Back in Ye Oldie Days, our post-breakfast routine included a thorough hand-washing. Sticky maple syrup was only one reason, and that was only on Sundays, when Dr. Science (aka the Royal Consort) made pancakes.*
Every other day of the week it was fingers smudged with newspaper ink that ended up under the faucet. Back then, we hated newspaper ink. Back then, we held newspapers by the ink-free edges. Back then, we shook our fists against scientists who could send a man to the moon but not invent ink that blah blah blah.
Now we are proud to be part of the dwindling (and perhaps only) print subscribers in our city. Our ink-smudged fingers are a gray badge of honor. Even the kitties ignore their ink-smudged paws.
Why? Dr. Science says Sports. Never mind that he watched the game the night before, that he can look up the box score on the web. He likes reading the sports section with breakfast. The Prince likes the comics. And I like the headlines. Plus? There’s something cozy about sharing a newspaper between the three of us. Sometimes we talk and laugh about what we’re reading. Other times we read silently. But we always leave for work and school the same way: with smudged fingers, each of us carrying a reminder of how we started the day, as a family, sharing the paper together.
* Scientific pancakes are in the shape of letters, sometimes spelling out short words. Go ahead. Try to make a pancake that spells CAT.

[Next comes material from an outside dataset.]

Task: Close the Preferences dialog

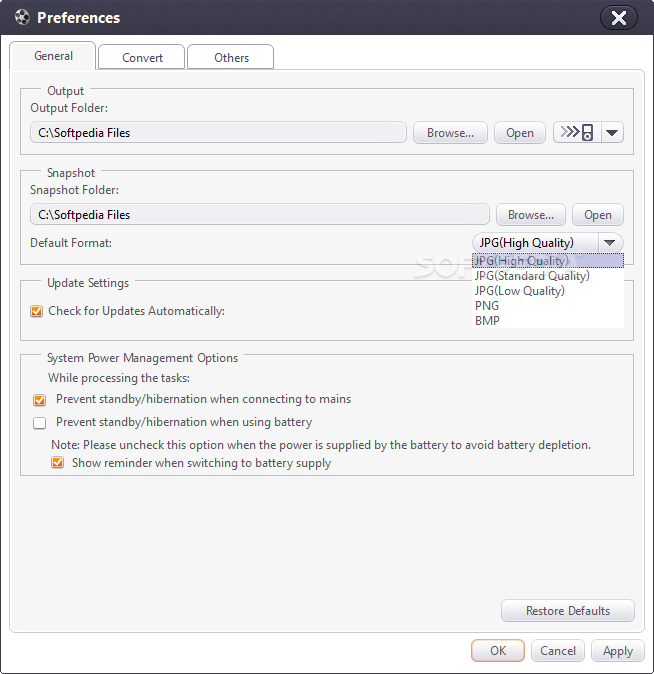Action: coord(618,18)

Long, long ago in a galaxy far, far away, Queen Athena was a reluctant part of the nightclub scene. Pixie cuts had given way to big hair, and mine was the biggest. So big, in fact, that drunk men would bury their hands in it and use it to tie me to a pole in a subway car. (Okay, that only happened once, but STILL.)
Between the big hair, the Maple Sugar lipstick, and the simple fact that I had lady parts, it made sense to have a “bar name” that I could give to drunk men who might possibly want to tie me to a subway pole. I considered “Cynthia,” with the optional “Sin for short” if the opportunity seemed interesting. That seemed highly unlikely, so I chose the more popular and easy to spell “Lisa.”*
Fast forward three decades. I no longer have big hair, and I don’t hang out with drunk men (much). But I’m still “Lisa.” It’s my Starbucks name. My pizza delivery name. My take-out Thai name. I have used “Lisa” so much and for so long that I answer to it when someone yells it in a crowd. But it’s not who I am.
I say this to make myself feel better. The name “Queen Athena” will grow on me, especially if I use it for long and because it’s so fun to say. (Go ahead! Try it!) But when it comes to blogging, I’ll always be MomBrain at heart.